The second tech startup.
In 2003, Charlie set up a new competitor, BPM, with an old friend and ex-McKinsey’s consultant. They won clients and staff from Datography and grew even faster, reaching 120 staff in 3 countries, growing organically. His former partners first tried to bury him in litigation, and when that failed they asked him to merge his new business with Datography. Not wanting to expose himself to the risk of being fired by incompetent partners again, Charlie refused.
The third tech startup.
The financial crisis of 2008 killed BPM, and out of the ashes grew Charlie’s second software product for estate agents which boomed initially, but then became the target of clients who tried to take it over and eventually a deep misunderstanding and disagreement over finances with his business partner eventually led to Charlie’s personal bankruptcy in December 2015.
The Band.
For a couple of years Charlie was the drummer for Lloyd Grossman’s ‘punk’ band, The New Forbidden, until he got fired. Most memorable moment, supporting a band called “Scrotum Clamp”, and playing at the Blackpool punk festival, Rebellion.
Divorce and Flying.
After an amicable divorce from singer Liz Cass in 2008, with no children involved, Charlie used his new found spare time to get his Private Pilot’s Licence, which he got in 2010. In 2014 he added a Seaplane rating to that, in Lake Como, Italy.
The fourth tech startup.
In 2016 Charlie started his own software development company in Lisbon, Portugal, where he also has family. It is where BestAgent was and still is being built, developed and maintained.
On 1st December 2017, BestAgent ‘BackOffice’ went fully operational, a simple CRM system, connecting estate agents data to all the major national property websites, and providing agents with a new, GDPR compliant database system, for free.

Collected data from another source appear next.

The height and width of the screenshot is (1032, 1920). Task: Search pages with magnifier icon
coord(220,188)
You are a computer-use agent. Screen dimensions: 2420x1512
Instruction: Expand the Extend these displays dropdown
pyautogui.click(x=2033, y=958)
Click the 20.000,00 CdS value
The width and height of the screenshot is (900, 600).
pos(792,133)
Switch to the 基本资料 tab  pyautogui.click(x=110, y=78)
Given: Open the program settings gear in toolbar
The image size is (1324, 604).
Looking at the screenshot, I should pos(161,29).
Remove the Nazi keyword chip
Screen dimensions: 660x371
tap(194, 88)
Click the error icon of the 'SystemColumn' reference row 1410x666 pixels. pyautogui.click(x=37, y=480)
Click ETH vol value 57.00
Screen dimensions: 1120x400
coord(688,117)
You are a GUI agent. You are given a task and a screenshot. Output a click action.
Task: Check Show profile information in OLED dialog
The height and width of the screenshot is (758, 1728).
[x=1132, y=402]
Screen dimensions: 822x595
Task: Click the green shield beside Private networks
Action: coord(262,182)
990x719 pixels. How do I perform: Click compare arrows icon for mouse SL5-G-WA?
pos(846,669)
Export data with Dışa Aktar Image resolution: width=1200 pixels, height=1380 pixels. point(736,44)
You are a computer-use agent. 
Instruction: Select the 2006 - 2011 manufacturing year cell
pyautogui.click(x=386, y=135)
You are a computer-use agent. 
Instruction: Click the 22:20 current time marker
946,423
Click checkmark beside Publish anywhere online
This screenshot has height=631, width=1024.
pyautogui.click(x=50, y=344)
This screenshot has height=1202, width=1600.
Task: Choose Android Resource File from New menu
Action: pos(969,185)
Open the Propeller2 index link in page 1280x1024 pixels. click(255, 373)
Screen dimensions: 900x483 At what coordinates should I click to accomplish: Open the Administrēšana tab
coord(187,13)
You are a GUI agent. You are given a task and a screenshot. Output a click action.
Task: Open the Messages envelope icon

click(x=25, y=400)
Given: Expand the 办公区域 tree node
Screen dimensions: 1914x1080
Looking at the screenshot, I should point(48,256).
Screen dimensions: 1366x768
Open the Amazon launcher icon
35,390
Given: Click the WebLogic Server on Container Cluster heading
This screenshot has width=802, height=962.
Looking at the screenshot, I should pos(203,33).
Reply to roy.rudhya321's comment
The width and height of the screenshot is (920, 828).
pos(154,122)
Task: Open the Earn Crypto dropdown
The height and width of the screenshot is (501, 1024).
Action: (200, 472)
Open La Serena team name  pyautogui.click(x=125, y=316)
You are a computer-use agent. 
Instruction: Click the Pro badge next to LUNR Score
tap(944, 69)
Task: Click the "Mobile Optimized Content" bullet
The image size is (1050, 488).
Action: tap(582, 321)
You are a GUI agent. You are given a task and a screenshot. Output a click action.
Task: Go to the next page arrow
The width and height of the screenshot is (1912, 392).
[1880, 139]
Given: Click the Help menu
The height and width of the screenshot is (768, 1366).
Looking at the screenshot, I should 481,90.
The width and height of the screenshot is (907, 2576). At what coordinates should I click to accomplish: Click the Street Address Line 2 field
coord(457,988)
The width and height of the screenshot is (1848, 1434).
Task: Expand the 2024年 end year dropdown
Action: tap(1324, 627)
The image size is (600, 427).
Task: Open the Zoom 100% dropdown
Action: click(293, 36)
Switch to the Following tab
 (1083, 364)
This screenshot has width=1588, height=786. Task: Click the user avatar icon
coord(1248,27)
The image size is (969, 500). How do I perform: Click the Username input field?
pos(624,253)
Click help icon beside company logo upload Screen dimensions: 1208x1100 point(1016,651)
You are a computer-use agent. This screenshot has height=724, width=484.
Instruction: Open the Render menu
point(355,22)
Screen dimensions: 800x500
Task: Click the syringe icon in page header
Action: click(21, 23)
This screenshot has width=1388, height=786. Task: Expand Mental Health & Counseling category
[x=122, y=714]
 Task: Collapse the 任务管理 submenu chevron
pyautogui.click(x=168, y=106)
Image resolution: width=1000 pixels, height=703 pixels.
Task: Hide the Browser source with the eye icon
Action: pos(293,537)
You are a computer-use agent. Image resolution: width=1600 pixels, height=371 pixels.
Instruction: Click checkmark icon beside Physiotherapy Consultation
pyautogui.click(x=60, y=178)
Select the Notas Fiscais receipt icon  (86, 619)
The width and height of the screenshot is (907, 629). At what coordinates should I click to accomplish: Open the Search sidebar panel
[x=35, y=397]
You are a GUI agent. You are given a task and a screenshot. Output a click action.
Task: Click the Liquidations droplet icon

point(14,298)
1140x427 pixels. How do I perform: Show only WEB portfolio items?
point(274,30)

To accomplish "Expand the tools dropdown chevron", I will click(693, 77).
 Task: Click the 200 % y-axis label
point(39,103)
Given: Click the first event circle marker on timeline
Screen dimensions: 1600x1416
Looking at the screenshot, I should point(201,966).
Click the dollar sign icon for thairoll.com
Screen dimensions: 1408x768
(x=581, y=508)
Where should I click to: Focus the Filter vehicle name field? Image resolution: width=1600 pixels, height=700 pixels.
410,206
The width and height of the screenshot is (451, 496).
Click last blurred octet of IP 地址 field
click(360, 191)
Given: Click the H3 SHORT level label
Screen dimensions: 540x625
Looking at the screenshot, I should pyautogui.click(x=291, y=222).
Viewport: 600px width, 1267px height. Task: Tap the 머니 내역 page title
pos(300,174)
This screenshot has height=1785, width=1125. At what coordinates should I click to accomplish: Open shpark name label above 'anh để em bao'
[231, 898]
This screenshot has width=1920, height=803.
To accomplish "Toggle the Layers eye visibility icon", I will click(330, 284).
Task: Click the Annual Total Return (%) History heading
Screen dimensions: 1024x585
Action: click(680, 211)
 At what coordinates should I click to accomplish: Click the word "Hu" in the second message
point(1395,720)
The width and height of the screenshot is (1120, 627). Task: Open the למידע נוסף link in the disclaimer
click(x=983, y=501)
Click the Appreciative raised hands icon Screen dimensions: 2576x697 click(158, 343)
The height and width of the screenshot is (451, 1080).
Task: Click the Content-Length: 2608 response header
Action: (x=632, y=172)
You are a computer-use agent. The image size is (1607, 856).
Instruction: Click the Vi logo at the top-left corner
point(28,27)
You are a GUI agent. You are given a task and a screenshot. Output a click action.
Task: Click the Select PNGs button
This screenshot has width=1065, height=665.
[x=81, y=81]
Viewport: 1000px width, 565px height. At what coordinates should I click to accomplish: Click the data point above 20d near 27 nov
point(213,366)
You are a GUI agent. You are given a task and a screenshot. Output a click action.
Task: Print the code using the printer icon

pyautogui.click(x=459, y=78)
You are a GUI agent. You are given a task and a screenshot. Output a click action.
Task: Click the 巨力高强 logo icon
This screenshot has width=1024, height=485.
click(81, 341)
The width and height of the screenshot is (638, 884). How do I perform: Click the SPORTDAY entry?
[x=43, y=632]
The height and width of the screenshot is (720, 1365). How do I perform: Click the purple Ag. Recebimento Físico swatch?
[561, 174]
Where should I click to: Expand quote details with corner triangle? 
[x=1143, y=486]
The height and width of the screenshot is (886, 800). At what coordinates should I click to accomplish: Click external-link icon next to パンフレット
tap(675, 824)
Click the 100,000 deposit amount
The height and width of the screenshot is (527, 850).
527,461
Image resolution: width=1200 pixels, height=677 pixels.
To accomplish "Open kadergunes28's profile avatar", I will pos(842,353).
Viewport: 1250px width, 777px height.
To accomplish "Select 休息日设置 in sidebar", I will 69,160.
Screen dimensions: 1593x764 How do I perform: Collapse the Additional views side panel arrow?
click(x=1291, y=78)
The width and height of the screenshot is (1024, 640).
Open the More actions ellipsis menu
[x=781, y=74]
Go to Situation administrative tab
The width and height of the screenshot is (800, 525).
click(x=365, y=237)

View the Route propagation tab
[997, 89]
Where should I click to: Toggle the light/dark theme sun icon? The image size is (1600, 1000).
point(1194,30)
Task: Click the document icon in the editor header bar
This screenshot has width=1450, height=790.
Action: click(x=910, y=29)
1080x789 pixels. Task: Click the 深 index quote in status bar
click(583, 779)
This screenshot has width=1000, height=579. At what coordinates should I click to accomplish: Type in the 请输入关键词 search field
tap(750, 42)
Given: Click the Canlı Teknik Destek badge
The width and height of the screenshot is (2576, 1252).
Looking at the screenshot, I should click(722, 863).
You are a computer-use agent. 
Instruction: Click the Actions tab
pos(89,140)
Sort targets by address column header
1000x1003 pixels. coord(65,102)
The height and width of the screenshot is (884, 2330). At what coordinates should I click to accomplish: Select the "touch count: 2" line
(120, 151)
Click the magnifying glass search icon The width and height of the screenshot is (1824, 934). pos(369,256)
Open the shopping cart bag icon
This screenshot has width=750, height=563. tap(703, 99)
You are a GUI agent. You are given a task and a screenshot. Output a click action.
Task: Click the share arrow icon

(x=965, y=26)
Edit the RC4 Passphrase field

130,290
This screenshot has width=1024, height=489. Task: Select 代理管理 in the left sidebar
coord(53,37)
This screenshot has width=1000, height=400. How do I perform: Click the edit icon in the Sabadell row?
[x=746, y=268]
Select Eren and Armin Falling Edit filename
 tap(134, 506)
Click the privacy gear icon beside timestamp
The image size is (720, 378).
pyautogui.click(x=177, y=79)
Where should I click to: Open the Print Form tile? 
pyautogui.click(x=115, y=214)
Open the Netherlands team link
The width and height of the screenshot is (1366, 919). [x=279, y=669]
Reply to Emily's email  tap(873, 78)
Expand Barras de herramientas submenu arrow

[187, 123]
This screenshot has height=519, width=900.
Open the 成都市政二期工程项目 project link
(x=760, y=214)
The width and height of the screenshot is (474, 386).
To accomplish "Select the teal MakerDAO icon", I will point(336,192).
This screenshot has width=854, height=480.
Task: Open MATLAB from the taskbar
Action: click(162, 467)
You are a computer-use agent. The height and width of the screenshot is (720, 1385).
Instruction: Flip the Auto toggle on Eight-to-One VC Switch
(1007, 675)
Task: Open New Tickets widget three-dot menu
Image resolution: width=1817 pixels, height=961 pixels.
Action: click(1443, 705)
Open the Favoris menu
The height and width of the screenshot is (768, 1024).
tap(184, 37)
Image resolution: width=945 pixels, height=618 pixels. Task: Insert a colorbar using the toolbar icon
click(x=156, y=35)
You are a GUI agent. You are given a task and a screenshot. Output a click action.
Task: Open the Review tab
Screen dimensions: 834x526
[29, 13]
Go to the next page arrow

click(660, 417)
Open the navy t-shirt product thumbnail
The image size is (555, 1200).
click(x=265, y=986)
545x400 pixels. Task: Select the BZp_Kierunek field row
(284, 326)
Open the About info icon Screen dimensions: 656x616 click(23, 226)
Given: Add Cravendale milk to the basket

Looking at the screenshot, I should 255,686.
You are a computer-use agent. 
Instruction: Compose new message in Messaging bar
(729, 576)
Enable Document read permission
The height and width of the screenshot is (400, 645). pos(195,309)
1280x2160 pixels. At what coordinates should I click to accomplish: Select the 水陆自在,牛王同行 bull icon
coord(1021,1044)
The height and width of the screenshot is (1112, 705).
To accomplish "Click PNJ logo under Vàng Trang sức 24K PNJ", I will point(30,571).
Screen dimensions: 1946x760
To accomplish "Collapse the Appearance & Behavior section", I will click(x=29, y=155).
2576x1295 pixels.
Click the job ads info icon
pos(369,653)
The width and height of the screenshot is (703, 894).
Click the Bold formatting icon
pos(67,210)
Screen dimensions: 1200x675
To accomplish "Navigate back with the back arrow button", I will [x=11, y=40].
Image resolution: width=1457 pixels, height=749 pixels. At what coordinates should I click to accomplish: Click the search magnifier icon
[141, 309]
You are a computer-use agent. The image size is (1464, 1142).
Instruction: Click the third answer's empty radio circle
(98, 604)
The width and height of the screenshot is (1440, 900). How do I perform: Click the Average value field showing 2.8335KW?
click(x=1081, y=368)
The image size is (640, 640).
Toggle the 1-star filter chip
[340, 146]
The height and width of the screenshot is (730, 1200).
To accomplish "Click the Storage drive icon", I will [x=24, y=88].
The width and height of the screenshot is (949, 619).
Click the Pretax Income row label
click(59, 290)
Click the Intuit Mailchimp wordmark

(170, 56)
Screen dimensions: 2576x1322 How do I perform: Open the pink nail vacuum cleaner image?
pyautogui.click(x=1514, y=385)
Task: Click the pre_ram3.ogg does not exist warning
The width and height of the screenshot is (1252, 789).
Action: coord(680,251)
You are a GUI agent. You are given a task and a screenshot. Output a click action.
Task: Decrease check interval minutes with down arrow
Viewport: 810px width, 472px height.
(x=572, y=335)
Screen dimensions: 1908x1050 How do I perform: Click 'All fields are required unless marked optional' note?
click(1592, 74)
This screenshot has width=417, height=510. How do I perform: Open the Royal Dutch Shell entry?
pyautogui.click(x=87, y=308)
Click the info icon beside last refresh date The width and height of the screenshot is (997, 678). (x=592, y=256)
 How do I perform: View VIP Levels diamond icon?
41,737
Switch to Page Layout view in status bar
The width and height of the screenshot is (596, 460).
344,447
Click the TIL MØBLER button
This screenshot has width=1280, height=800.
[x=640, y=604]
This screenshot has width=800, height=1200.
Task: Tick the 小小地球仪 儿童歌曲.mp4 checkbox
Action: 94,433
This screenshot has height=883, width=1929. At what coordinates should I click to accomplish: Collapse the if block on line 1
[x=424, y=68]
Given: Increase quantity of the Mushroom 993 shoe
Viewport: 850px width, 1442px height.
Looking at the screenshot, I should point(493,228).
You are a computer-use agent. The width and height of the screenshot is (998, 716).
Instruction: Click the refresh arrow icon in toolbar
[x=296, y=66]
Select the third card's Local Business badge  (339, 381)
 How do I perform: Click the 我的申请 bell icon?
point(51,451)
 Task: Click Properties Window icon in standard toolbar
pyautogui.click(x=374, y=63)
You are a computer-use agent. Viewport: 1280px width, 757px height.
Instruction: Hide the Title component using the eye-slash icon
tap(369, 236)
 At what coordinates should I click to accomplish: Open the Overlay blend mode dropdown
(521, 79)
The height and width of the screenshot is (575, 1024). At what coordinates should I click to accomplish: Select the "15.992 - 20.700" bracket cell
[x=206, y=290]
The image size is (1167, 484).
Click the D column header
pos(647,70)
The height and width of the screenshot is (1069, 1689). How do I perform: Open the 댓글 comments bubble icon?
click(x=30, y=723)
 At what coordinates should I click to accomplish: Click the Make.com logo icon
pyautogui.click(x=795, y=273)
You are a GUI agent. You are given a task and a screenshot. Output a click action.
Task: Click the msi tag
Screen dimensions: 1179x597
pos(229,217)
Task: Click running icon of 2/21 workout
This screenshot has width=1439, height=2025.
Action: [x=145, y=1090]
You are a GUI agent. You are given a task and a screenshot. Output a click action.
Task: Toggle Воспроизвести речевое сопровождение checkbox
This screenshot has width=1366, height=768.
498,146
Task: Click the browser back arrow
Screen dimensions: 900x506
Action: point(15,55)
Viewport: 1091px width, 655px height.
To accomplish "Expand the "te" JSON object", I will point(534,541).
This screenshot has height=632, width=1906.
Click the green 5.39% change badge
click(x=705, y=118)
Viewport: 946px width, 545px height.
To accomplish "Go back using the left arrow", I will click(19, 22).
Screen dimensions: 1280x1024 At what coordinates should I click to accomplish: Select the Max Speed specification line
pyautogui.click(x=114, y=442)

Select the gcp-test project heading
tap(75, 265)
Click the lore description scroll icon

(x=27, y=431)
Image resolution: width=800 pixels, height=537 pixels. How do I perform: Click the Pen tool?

In May 2018, the then head of property at Google met Charlie at a property tech conference, saying that BestAgent’s tech was 10 years ahead of anything else he’s seen in the sector.
First film.
In February 2017, sitting in a cafe on Venice Beach, California, a cameraman said to Charlie: “Anyone who’s not making a film, it’s because they dont want to. Anyone can do it now.” 4 months later, Charlie had written, cast, produced and directed his first film, “Goodbye Ma” a 30 minute short set in Lisbon about a young girl finishing her travels before confronting the horrors of ‘real life’. https://www.imdb.com/title/tt10978764/
YouTube.
Being an unfunded bootstrapper with no investors, Charlie was forced to find the most effective way of broadcasting his own, undiluted messaging. As a marketing experiment, he started 3 YouTube channels in March 2021. A personal diary channel for himself to document his family and flying adventures, a property industry channel for estate agents and a consumer facing channel providing impartial advice to home movers. In the first 12 months he’s approaching 2,000 subscribers, mostly on his personal channel.
Helping end Homelessness.
Charlie has a plan to help bring about the end of homelessness, by bringing the property industry’s vast resources into the mix alongside government and charity. Not as a charitable venture, but by treating homelessness as part of the business operations of the home moving sector, in a way that reduces new homelessness, improves industry reputation and staff morale. The first step is a rent guarantee scheme offered to help people out of homelessness, especially temporary accommodation, into the private rented sector. Shortage of available housing is proving the biggest obstacle. Dorset Council has changed their policy as a result of Charlie’s efforts and are now providing rent guarantees to young people coming out of the care system.
Charlie’s Idols.
David Attenborough, Ronnie Barker, Don Draper, Hank Moody, Queen Elizabeth II.